Saturday, December 10, 2022

Money Talks

"I made bipityblahdumpity this year in sales," Mary said. She was sitting on a bar stool, sipping on a cocktail that matched her lipstick, wearing a pair of glasses from her own collection. She, me, and Carolita were reunited for our quarterly supper club outings which took a hiatus during COVID. We were at one of those Atlanta dives where the waitresses have fat asses and visible lace fronts. The music being played was suitable for a middle-tier strip joint or, in this case, waiting over two hours for overcooked, oily fried green tomatoes. "Twipitiydobitty sustainable business model," she went on to say. "...investments with a poopity return over a 12-month minimum."

I could feel my eyes glazing over, so I looked to Carolita for clarification, only to become even more lost. 

"Me and my sister do a yaddayadda."

"What's that?" Mary asked. 

"That's where you twinkletwinkle on a star for a diddybop," she explained. 

I just stood there, my eyes bouncing between the two of them. What were they talking about?! And why didn't I know what they were talking about? And how did they have money to do all this stuff? Oh right, they have real jobs, I thought to myself. That and some deep well of knowledge around money that I just do not have. I am literally two years away from 40 and know as much about investing as a newborn! I guess I should start hoarding the canned goods now for darker days. 

I read somewhere once that how you were raised has a lot to do with your attitude toward money. Carolita was raised in a solid two-parent home. Granted I don't know all the details, but I don't think that she ever had to sell water on the side of the expressway to make ends meet. Mary is the daughter of hardworking Nigerians. My grandmother was literally scared to spend money while I had witnessed my mom write checks for food at the Winn-Dixie with her fingers crossed. I guess I fall someplace in between the two of them. 

"If I had a thousand dollars to invest, where would you advise me to put it?" I asked Mary. This was a serious question. 

"That's a hard question," she said, sipping on one of those really skinny cocktail straws. I am assuming that this is a hard question because a thousand bucks is the equivalent of five cents in the investment game. 

This conversation lingered on my mind, even after the dinner. I want to be a lady boss too! How can I be down? 

"Well, I am not balling like them," Tasha assured me when I told her about what we had talked about. For a split second I felt relieved. Maybe I could have a roommate who I knew in the low-income nursing facility. But then she went on to talk about how her grandparents were leaving her property when they die and how her mom hand been saving and investing for her since the womb! 

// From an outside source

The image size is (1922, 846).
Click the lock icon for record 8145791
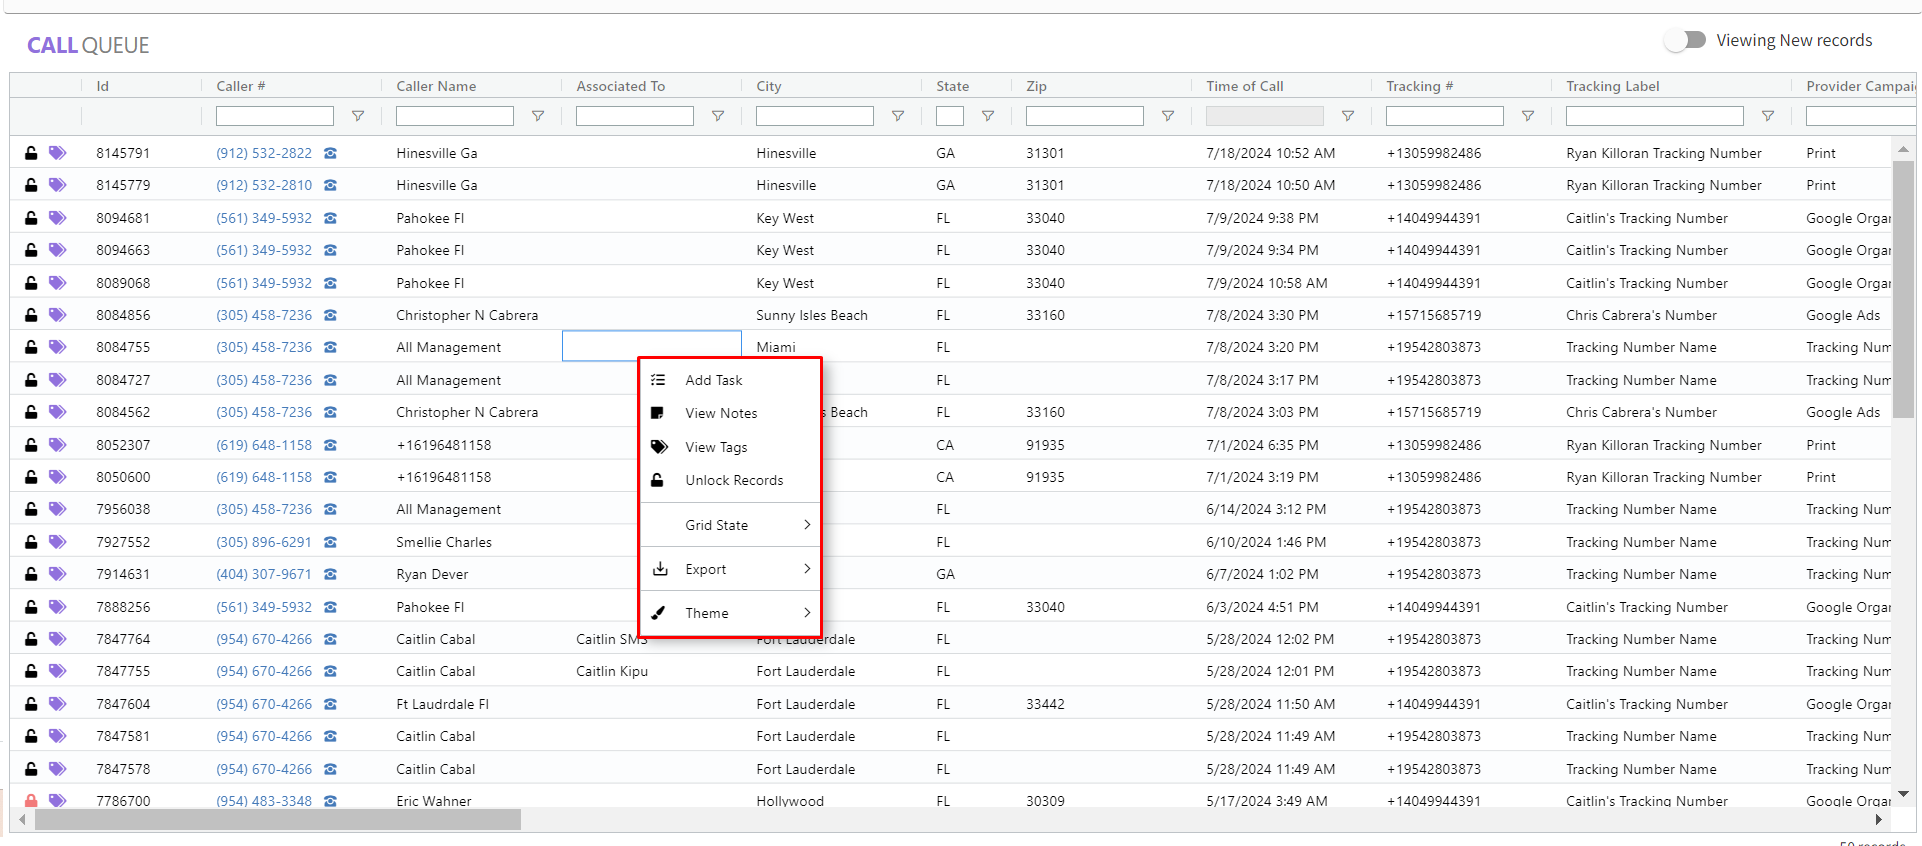coord(31,153)
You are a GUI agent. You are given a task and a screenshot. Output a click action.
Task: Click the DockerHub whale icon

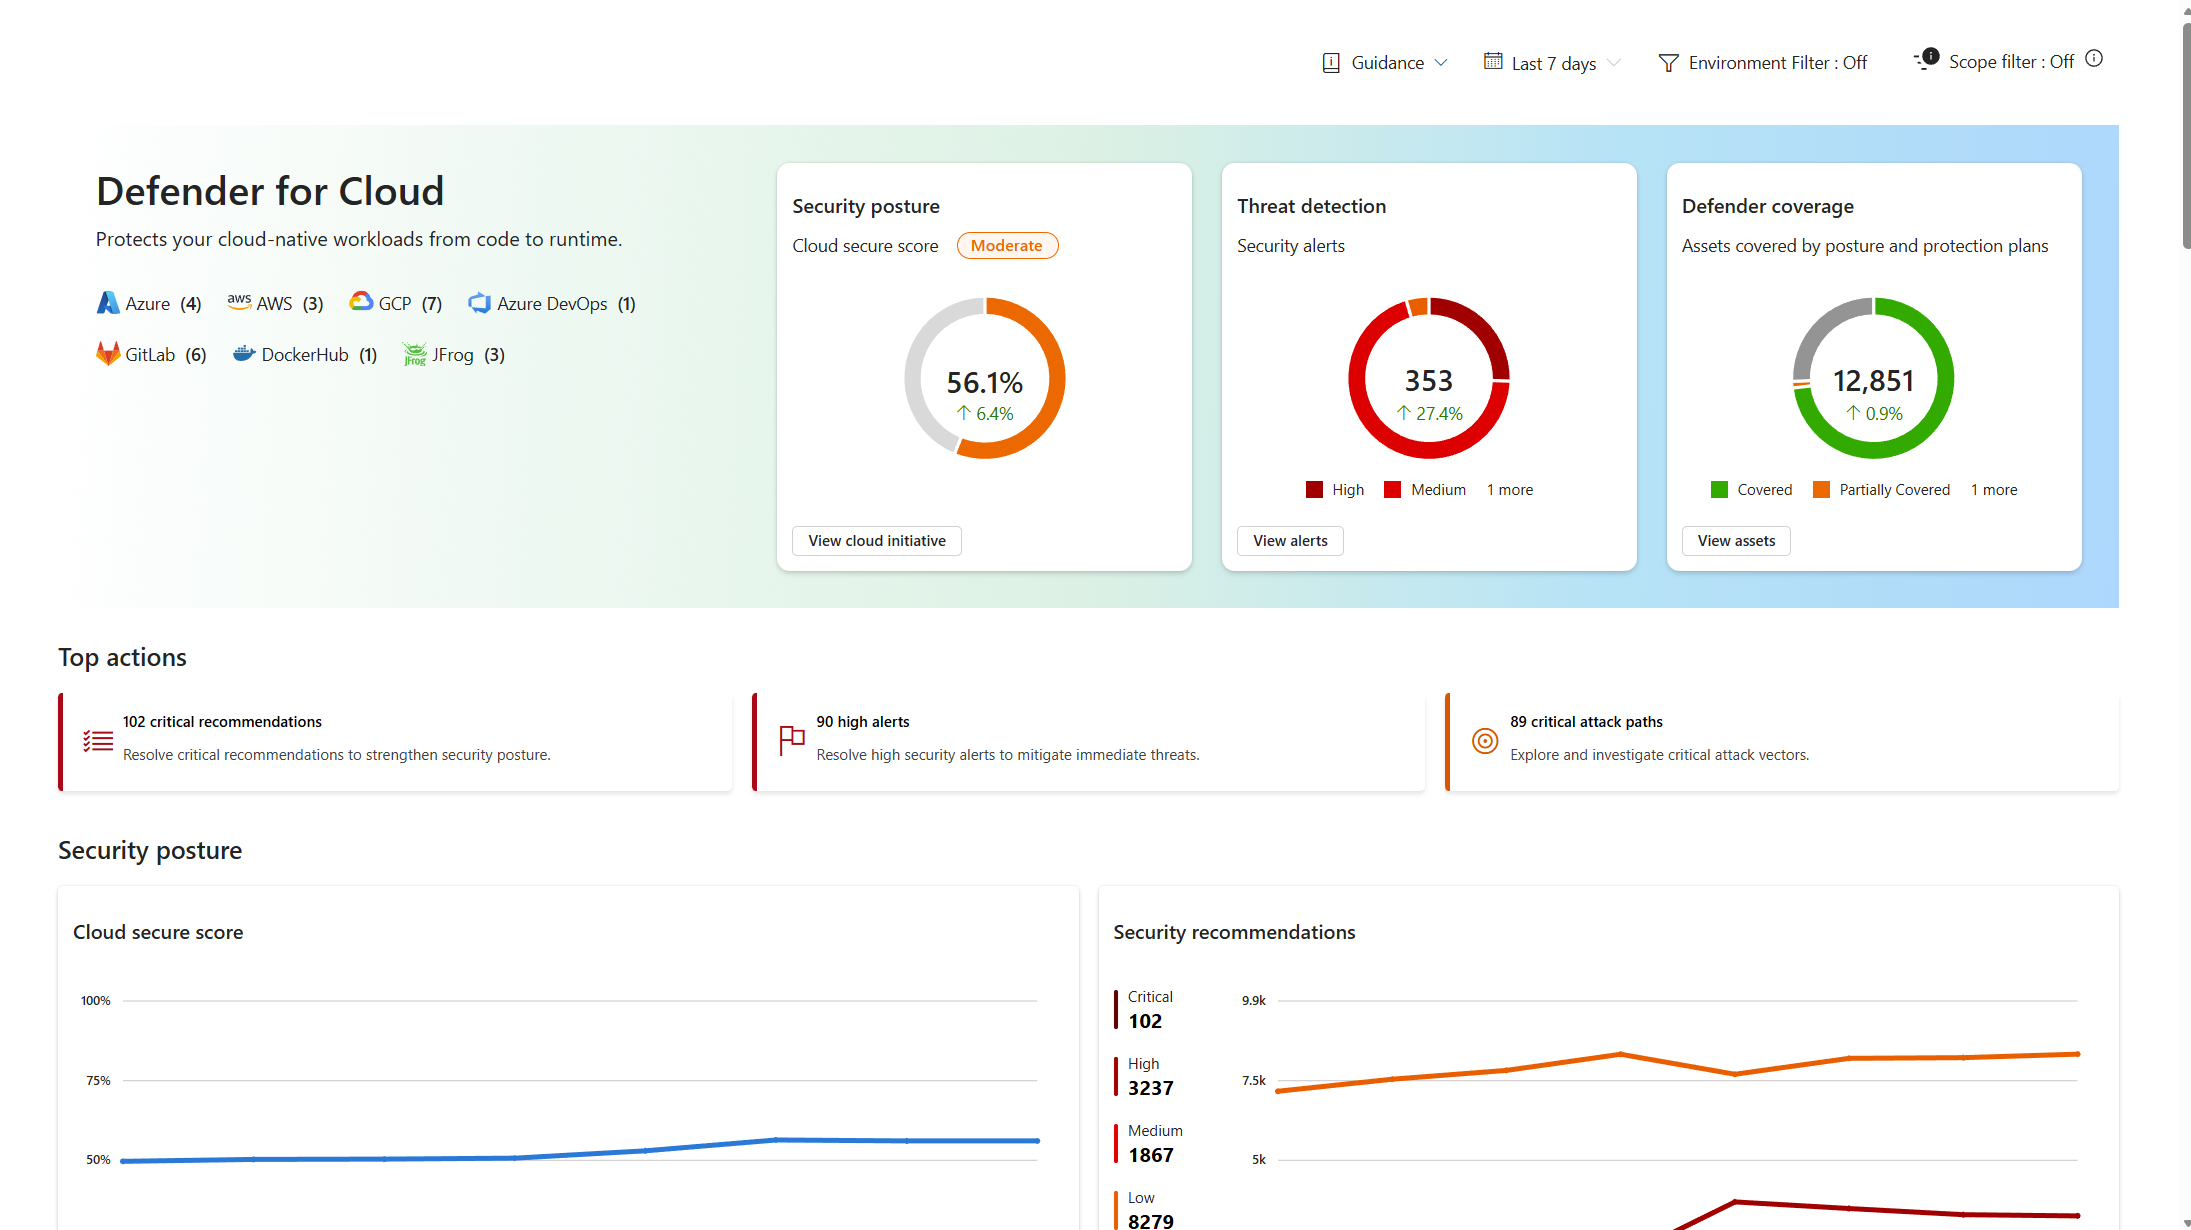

I got off the phone and just stared at the wall in silence. How did I allow this to happen to me?! I can't be the little old lady who lived in her shoes because I only have one good pair! I am going to be the angry old lady who fashioned a tent out of her plus-size maxi dresses to squat under a bridge. I should have been more motivated! I saw how not having money stressed out my mother. And it's not like I ever deluded myself into believing that some man was going to come a long and support me. Men have always picked over me like rotten fruit and the ones that didn't wanted money from me! Now I am skidding towards middle age without a pot to piss in! As you know I am a writer; I love a good story. But not even I want to know how the story ends for the almost 40-year-old that didn't prepare appropriately for life. 

I can't whine about this anymore. My anxiety is rising. Plus, time is money.